Please rewrite the material below, replacing every "Image resolution" with "Screen resolution" and changing nothing else.

LISTING:
◇ ◇ ◇
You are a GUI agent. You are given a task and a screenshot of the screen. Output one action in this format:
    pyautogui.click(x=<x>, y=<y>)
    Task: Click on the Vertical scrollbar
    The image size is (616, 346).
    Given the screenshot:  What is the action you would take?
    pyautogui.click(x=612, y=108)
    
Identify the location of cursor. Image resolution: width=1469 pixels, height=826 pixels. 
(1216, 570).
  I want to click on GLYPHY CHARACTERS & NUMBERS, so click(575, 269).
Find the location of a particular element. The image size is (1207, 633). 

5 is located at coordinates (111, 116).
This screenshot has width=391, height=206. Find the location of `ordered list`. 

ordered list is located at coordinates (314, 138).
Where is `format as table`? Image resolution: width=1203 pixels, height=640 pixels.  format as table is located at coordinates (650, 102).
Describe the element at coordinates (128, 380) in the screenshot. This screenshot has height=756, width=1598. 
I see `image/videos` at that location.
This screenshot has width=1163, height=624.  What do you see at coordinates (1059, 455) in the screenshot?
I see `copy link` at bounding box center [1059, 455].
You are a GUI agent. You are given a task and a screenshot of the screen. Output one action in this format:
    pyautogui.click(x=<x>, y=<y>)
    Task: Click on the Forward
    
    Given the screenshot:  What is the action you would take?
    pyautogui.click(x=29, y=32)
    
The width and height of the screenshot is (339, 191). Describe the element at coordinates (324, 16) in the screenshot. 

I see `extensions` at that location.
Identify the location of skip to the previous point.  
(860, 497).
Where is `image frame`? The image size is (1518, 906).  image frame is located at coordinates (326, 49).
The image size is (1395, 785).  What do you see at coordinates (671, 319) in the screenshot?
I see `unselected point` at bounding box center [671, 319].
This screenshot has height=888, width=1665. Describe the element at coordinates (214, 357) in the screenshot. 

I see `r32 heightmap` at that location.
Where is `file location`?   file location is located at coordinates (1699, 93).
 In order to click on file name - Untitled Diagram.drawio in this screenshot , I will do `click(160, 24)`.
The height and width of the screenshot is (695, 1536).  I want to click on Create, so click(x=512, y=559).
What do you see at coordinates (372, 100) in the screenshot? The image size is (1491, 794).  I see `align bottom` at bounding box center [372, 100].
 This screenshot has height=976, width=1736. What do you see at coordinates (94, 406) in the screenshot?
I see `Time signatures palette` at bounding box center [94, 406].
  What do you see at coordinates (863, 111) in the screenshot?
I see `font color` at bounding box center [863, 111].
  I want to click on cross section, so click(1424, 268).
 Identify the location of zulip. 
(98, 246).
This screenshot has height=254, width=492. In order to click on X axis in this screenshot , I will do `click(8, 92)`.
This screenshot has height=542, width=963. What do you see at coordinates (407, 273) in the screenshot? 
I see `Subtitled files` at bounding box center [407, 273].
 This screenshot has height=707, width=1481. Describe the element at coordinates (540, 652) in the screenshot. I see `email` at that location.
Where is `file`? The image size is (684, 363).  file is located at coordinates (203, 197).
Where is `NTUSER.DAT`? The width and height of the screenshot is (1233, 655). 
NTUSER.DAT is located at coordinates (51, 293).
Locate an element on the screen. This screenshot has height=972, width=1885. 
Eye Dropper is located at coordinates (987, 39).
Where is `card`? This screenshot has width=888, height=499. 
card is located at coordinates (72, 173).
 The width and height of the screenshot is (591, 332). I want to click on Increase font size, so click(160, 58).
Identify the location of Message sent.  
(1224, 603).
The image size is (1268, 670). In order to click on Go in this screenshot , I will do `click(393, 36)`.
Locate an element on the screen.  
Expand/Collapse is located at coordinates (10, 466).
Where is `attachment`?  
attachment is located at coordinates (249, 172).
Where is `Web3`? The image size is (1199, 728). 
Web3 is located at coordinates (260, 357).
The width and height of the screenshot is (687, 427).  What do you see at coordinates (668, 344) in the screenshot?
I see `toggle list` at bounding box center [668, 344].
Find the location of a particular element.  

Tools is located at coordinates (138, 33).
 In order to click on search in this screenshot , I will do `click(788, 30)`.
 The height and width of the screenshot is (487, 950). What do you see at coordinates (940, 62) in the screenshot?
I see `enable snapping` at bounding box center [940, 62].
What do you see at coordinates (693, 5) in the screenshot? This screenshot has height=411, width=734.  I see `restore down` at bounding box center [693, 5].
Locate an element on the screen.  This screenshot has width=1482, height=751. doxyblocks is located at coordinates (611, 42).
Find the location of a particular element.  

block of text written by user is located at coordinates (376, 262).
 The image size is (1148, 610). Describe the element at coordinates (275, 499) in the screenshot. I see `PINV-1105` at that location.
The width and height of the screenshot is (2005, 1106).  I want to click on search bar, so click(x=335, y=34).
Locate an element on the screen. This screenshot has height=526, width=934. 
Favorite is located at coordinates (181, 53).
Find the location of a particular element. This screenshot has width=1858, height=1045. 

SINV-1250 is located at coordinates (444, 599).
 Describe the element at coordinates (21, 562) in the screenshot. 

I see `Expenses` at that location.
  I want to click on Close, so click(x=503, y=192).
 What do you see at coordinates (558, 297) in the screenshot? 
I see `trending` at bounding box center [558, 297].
◇ ◇ ◇
SOLUTION FOR THIS TASK:
You are a GUI agent. You are given a task and a screenshot of the screen. Output one action in this format:
    pyautogui.click(x=<x>, y=<y>)
    Task: Click on the Vertical scrollbar
    The image size is (616, 346).
    Given the screenshot:  What is the action you would take?
    pyautogui.click(x=612, y=108)
    
Identify the location of cursor. Screen resolution: width=1469 pixels, height=826 pixels. 
(1216, 570).
  I want to click on GLYPHY CHARACTERS & NUMBERS, so click(575, 269).
Find the location of a particular element. The image size is (1207, 633). 

5 is located at coordinates (111, 116).
This screenshot has width=391, height=206. Find the location of `ordered list`. 

ordered list is located at coordinates (314, 138).
Where is `format as table`? Screen resolution: width=1203 pixels, height=640 pixels.  format as table is located at coordinates (650, 102).
Describe the element at coordinates (128, 380) in the screenshot. This screenshot has height=756, width=1598. 
I see `image/videos` at that location.
This screenshot has width=1163, height=624.  What do you see at coordinates (1059, 455) in the screenshot?
I see `copy link` at bounding box center [1059, 455].
You are a GUI agent. You are given a task and a screenshot of the screen. Output one action in this format:
    pyautogui.click(x=<x>, y=<y>)
    Task: Click on the Forward
    
    Given the screenshot:  What is the action you would take?
    pyautogui.click(x=29, y=32)
    
The width and height of the screenshot is (339, 191). Describe the element at coordinates (324, 16) in the screenshot. 

I see `extensions` at that location.
Identify the location of skip to the previous point.  
(860, 497).
Where is `image frame`? The image size is (1518, 906).  image frame is located at coordinates (326, 49).
The image size is (1395, 785).  What do you see at coordinates (671, 319) in the screenshot?
I see `unselected point` at bounding box center [671, 319].
This screenshot has height=888, width=1665. Describe the element at coordinates (214, 357) in the screenshot. 

I see `r32 heightmap` at that location.
Where is `file location`?   file location is located at coordinates (1699, 93).
 In order to click on file name - Untitled Diagram.drawio in this screenshot , I will do `click(160, 24)`.
The height and width of the screenshot is (695, 1536).  I want to click on Create, so click(x=512, y=559).
What do you see at coordinates (372, 100) in the screenshot? The image size is (1491, 794).  I see `align bottom` at bounding box center [372, 100].
 This screenshot has height=976, width=1736. What do you see at coordinates (94, 406) in the screenshot?
I see `Time signatures palette` at bounding box center [94, 406].
  What do you see at coordinates (863, 111) in the screenshot?
I see `font color` at bounding box center [863, 111].
  I want to click on cross section, so click(1424, 268).
 Identify the location of zulip. 
(98, 246).
This screenshot has height=254, width=492. In order to click on X axis in this screenshot , I will do `click(8, 92)`.
This screenshot has height=542, width=963. What do you see at coordinates (407, 273) in the screenshot? 
I see `Subtitled files` at bounding box center [407, 273].
 This screenshot has height=707, width=1481. Describe the element at coordinates (540, 652) in the screenshot. I see `email` at that location.
Where is `file`? The image size is (684, 363).  file is located at coordinates (203, 197).
Where is `NTUSER.DAT`? The width and height of the screenshot is (1233, 655). 
NTUSER.DAT is located at coordinates (51, 293).
Locate an element on the screen. This screenshot has height=972, width=1885. 
Eye Dropper is located at coordinates (987, 39).
Where is `card`? This screenshot has width=888, height=499. 
card is located at coordinates (72, 173).
 The width and height of the screenshot is (591, 332). I want to click on Increase font size, so click(160, 58).
Identify the location of Message sent.  
(1224, 603).
The image size is (1268, 670). In order to click on Go in this screenshot , I will do `click(393, 36)`.
Locate an element on the screen.  
Expand/Collapse is located at coordinates (10, 466).
Where is `attachment`?  
attachment is located at coordinates (249, 172).
Where is `Web3`? The image size is (1199, 728). 
Web3 is located at coordinates (260, 357).
The width and height of the screenshot is (687, 427).  What do you see at coordinates (668, 344) in the screenshot?
I see `toggle list` at bounding box center [668, 344].
Find the location of a particular element.  

Tools is located at coordinates (138, 33).
 In order to click on search in this screenshot , I will do `click(788, 30)`.
 The height and width of the screenshot is (487, 950). What do you see at coordinates (940, 62) in the screenshot?
I see `enable snapping` at bounding box center [940, 62].
What do you see at coordinates (693, 5) in the screenshot? This screenshot has height=411, width=734.  I see `restore down` at bounding box center [693, 5].
Locate an element on the screen.  This screenshot has width=1482, height=751. doxyblocks is located at coordinates (611, 42).
Find the location of a particular element.  

block of text written by user is located at coordinates (376, 262).
 The image size is (1148, 610). Describe the element at coordinates (275, 499) in the screenshot. I see `PINV-1105` at that location.
The width and height of the screenshot is (2005, 1106).  I want to click on search bar, so click(x=335, y=34).
Locate an element on the screen. This screenshot has height=526, width=934. 
Favorite is located at coordinates (181, 53).
Find the location of a particular element. This screenshot has width=1858, height=1045. 

SINV-1250 is located at coordinates (444, 599).
 Describe the element at coordinates (21, 562) in the screenshot. 

I see `Expenses` at that location.
  I want to click on Close, so click(x=503, y=192).
 What do you see at coordinates (558, 297) in the screenshot? 
I see `trending` at bounding box center [558, 297].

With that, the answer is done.